What is a lean supply chain? According to Hopp and Spearman ‘a manufacturing supply chain is lean if it accomplishes its fundamental objectives with minimal buffering cost’. Martin Christopher says the goal is ‘To manage upstream and downstream relationships with suppliers and customers in order to create enhanced value in the final market place at less cost to the supply chain as a whole.’ Great. Let’s consider:

  • We have learned that it is cost not price that should play a strong role in supplier selection. Costs include inadequate management skills, training costs, translation costs, quality issues, improvement potential, legal costs, bureaucracy, communication, differing priorities, safety concerns. Delays result. More buffering required? But where do you draw the system boundary?

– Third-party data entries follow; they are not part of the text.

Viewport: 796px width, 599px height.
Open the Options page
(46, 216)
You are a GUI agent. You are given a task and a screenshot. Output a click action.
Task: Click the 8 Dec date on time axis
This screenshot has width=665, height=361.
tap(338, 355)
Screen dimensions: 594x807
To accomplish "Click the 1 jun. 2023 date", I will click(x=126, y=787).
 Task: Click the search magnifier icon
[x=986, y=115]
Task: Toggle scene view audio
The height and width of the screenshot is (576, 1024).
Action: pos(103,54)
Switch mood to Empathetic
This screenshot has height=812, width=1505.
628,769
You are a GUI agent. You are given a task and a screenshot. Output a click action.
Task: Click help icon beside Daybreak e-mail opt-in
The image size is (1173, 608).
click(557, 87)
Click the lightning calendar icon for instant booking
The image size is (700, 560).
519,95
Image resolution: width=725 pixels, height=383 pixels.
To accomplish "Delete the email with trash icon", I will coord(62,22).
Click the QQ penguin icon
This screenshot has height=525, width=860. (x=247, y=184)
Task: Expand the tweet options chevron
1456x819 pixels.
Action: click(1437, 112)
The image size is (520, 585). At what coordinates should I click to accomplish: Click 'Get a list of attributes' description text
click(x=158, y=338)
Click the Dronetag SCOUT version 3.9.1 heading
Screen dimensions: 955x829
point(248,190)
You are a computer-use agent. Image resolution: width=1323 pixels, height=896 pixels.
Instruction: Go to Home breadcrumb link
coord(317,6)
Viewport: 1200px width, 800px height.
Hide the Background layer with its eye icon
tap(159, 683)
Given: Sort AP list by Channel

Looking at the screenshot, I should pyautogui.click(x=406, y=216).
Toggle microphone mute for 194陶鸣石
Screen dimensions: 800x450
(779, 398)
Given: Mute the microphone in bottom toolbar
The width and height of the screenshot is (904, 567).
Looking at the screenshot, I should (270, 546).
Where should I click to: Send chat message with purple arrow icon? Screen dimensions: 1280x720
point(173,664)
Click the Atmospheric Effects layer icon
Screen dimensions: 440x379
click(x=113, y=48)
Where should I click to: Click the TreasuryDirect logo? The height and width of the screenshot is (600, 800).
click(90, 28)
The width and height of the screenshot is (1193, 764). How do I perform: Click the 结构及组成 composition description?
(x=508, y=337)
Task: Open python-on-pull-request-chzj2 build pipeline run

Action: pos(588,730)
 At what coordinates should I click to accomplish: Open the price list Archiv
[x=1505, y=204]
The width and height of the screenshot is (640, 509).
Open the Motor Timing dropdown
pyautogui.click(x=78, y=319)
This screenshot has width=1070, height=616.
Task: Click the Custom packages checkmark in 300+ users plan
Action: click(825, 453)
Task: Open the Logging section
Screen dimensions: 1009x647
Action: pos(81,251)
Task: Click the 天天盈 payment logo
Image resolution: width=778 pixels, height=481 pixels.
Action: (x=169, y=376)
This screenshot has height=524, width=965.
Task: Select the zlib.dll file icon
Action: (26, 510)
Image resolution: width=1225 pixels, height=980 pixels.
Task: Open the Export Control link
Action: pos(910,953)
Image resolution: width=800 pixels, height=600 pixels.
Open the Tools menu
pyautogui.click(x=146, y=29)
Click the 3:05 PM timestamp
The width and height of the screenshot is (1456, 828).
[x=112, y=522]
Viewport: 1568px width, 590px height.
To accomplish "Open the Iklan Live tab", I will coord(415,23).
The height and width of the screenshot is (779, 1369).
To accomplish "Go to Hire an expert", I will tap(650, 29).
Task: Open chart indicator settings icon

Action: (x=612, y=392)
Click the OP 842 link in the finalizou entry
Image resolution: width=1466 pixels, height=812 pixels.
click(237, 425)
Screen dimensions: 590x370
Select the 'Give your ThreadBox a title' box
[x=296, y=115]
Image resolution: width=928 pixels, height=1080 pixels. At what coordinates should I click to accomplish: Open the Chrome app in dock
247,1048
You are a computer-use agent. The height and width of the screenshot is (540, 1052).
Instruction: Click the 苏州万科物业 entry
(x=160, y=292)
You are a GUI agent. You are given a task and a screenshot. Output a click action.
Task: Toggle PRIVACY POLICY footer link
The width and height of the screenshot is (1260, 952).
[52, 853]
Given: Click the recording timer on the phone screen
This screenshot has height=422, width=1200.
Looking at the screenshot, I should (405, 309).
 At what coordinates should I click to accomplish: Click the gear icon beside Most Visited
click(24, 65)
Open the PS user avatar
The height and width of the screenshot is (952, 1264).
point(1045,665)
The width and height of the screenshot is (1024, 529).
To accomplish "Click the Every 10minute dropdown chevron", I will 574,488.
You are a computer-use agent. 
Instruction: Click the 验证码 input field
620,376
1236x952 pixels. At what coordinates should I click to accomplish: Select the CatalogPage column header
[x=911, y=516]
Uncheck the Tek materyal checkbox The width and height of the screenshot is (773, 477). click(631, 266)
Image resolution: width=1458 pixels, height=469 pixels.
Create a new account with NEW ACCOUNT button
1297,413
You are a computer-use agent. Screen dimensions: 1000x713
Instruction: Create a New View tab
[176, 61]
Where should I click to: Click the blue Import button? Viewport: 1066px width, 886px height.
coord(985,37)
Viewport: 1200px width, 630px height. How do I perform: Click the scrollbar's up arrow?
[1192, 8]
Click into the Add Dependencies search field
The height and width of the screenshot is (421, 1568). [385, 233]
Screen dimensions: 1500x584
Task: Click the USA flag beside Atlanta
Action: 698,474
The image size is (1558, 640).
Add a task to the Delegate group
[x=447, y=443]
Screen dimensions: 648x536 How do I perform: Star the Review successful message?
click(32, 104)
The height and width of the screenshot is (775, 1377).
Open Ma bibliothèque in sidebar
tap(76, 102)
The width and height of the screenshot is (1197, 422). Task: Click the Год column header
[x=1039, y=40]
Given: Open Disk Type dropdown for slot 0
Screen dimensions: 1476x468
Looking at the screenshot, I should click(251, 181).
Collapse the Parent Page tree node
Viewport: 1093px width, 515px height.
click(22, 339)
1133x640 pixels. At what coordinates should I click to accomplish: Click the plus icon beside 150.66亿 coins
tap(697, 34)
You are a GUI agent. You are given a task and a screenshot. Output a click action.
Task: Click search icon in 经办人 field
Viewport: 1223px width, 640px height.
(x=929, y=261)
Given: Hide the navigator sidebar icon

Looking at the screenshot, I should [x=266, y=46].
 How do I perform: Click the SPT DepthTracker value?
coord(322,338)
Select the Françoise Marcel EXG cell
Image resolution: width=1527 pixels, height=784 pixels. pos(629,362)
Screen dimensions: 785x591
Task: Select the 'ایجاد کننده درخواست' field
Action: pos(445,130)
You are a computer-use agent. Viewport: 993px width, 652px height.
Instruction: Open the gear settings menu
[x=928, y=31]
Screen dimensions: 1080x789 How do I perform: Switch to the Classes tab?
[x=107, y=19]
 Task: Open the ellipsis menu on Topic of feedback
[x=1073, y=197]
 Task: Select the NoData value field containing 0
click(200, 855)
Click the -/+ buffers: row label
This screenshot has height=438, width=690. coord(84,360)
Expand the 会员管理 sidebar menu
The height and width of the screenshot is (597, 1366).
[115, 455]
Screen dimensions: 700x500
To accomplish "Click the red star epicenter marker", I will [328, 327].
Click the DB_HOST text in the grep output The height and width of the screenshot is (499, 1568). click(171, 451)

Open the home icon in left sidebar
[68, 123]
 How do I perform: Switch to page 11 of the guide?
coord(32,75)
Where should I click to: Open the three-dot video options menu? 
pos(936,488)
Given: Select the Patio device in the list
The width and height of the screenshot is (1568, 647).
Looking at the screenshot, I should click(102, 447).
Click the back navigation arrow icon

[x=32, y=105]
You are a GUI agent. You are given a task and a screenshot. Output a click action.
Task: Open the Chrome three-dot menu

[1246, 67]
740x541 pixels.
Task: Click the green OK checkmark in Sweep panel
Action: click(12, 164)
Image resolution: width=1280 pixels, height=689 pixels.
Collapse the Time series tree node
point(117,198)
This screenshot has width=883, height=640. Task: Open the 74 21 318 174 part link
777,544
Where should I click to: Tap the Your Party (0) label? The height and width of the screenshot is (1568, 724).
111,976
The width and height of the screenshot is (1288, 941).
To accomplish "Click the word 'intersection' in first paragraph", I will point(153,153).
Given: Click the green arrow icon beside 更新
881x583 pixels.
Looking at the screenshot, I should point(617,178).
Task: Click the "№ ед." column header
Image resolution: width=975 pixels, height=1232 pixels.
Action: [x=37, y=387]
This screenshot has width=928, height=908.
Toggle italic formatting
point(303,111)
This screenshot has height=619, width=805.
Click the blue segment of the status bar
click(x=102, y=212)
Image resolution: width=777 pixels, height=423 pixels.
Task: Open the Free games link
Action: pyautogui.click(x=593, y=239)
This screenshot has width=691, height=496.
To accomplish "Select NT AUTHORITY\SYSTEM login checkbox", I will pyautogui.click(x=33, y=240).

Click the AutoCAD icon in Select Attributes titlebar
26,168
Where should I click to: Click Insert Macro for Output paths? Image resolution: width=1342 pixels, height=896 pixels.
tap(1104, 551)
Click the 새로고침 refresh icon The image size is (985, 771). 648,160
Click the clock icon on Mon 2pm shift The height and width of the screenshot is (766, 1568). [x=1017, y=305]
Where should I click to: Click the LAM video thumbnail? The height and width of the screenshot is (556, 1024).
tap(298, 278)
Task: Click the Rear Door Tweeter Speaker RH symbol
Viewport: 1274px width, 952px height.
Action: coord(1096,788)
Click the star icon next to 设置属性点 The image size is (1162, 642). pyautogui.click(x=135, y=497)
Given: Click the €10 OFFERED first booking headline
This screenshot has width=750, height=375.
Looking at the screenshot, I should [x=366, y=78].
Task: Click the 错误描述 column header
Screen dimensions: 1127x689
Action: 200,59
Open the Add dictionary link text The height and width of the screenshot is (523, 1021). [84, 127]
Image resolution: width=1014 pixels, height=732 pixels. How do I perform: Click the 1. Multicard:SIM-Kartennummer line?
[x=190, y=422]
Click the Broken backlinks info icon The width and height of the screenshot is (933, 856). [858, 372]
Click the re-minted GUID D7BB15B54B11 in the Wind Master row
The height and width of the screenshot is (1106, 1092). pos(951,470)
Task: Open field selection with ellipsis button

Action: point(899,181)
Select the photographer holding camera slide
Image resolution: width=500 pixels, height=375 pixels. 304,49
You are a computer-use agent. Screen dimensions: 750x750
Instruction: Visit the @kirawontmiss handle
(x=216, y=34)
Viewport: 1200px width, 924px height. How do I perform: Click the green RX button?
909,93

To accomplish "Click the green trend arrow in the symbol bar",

  • Then outsourcing became fashionable. Call centres moved to India for cost reasons. Often, failure demand arose, negating any cost savings and sending some scurrying back home. How much of your demand is failure demand?
  • Intellectual property issues and patent infringement issues followed – including look-alikes. An erosion not only of profit but of value. Short term savings set against long term wipe out.
  • We learned that improving end-to-end supply has both winners and losers. Bullwhip, buffer, and capacity issues – to say nothing of ‘gaming’ to meet targets. Not so easy to persuade the losers to sacrifice for the good of the ‘chain as a whole’.
  • Then along came different wage inflation, changes in the exchange rate, tax and incentive changes. The discovery that some companies have very little loyalty to the workforce or to the local community. What is ‘value in the final marketplace’ then?
  • With all the above, it becomes apparent that supply chain decisions should include a look at manager’s bonuses…
  • Then along came natural and man-made disaster. Tsunami and nuclear power plant failure. Even Toyota gets caught. Much re-thinking here: should you put all your eggs in one regional basket? What about strategic supplies?
  • Risk rather than cost became the concern. Again, where is the appropriate system boundary?
  • And power has shifted to those that hold the information. So what is the cost of power lost or gained?
  • Reverse supply chains are growing. With this comes design-for-recovery and design-for-disassembly. Does one do the minimum required by law, or try to develop green credentials? Who is the final customer? Should you employ an international supply chain to deliver something that will end up in a garbage dump within days? Is this lean or is this ethics?
  • Ultimately, a green supply chain would make at the point of use. This is starting. ‘Fab-Labs’ are becoming reality. The ultimate ‘disruptive technology’?
  • Could it be that the real lean supply chain evolution is yet to come – as managers, engineers, designers, schedulers, HR people, lawyers, marketeers, and yes, even consultants, professors and journalists increasingly work remotely in networks?

It is all Malcolm McLean’s fault! Shame on you if you don’t know who the greatest cost-cutter in history was. A hint: at the time of his funeral, every container ship in the world sounded its fog horn.